23 feb. 2011

Marco Denevi - El refugio de la Historia bombardeado por las pasiones




    

Para el probabilismo de la adolescencia, para ese haber dejado de ser lo que se fue y no ser todavía lo que se será, la Historia podría oficiar de asilo: a lo menos en ella alguna probabilidad ya se dio.

Pero la mayoría de los historiadores argentinos, con las consabidas excepciones de siempre, no desbrozan la historia sino que se sirven del pasado como de un cómplice para sus odios y sus amores presentes.

Fruto de ese manejo apasionado, la Historia de los historiadores no está poblada por hombres sino por santos y por demonios, que intercambian sus papeles según quién sea el historiador que hurga en los archivos.

La República Argentina del séptimo lugar en el ranking no se salva del linchamiento póstumo.

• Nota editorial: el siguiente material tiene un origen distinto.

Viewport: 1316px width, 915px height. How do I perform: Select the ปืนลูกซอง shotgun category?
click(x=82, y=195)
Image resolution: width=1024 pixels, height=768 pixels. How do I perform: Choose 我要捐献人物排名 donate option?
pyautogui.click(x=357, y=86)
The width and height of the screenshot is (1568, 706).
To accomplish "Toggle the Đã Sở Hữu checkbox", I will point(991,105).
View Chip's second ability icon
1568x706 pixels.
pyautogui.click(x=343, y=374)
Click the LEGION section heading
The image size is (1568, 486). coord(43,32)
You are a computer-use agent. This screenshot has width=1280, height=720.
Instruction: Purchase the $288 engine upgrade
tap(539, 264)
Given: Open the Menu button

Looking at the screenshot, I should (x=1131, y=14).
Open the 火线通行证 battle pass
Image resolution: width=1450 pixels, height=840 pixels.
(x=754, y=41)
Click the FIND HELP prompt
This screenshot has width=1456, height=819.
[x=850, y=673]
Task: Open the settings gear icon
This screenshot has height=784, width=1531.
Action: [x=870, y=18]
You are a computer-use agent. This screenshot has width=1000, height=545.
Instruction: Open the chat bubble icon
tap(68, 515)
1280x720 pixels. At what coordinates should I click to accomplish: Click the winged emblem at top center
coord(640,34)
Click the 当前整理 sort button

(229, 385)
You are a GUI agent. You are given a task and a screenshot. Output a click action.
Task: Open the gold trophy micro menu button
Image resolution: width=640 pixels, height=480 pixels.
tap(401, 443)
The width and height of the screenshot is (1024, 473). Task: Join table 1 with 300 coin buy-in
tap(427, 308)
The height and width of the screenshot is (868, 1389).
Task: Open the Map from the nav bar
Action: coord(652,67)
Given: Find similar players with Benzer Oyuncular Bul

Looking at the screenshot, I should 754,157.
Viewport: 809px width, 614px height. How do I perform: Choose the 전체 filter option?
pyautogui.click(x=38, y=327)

He leído dos estudios sobre esa época. Sus perspectivas antagónicas ven, la una, sólo los palacetes: la otra, sólo los conventillos. El egocentrismo de la adolescencia no sabe mirar lejos.

En el mundo de entonces, por ejemplo la Inglaterra victoriana y eduardiana conservaba intactos, por debajo de sus oropeles imperiales, los sórdidos submundos que describe Dickens, combinaba los salones por donde se paseaba el dandy Oscar Wilde y la cárcel de Reading en la que encerraba a niños de ocho y nueve años. La Francia de la Exposición Universal y del barón Haussmann mantenía, como revés del tapiz, a la Francia de Los Miserables y de La Taberna. Y los Estados Unidos, jóvenes adalides de la ley, de la libertad y de la igualdad democrática, usaban la pistola como arma económica, eran el ergástulo de los negros y, después de escrita La cabaña del Tío Tom, se aprestaban a escribir Viñas de ira.

Esa realidad dual es inaceptable para la adolescencia, que siempre quiere ver confirmados sus ideales absolutos e intransigentes, de modo que una de dos: o se niega a mirar las realidades que se los contradicen, o le basta que una sola hoja de la cebolla de la realidad se los contradiga para que toda la cebolla le parezca podrida.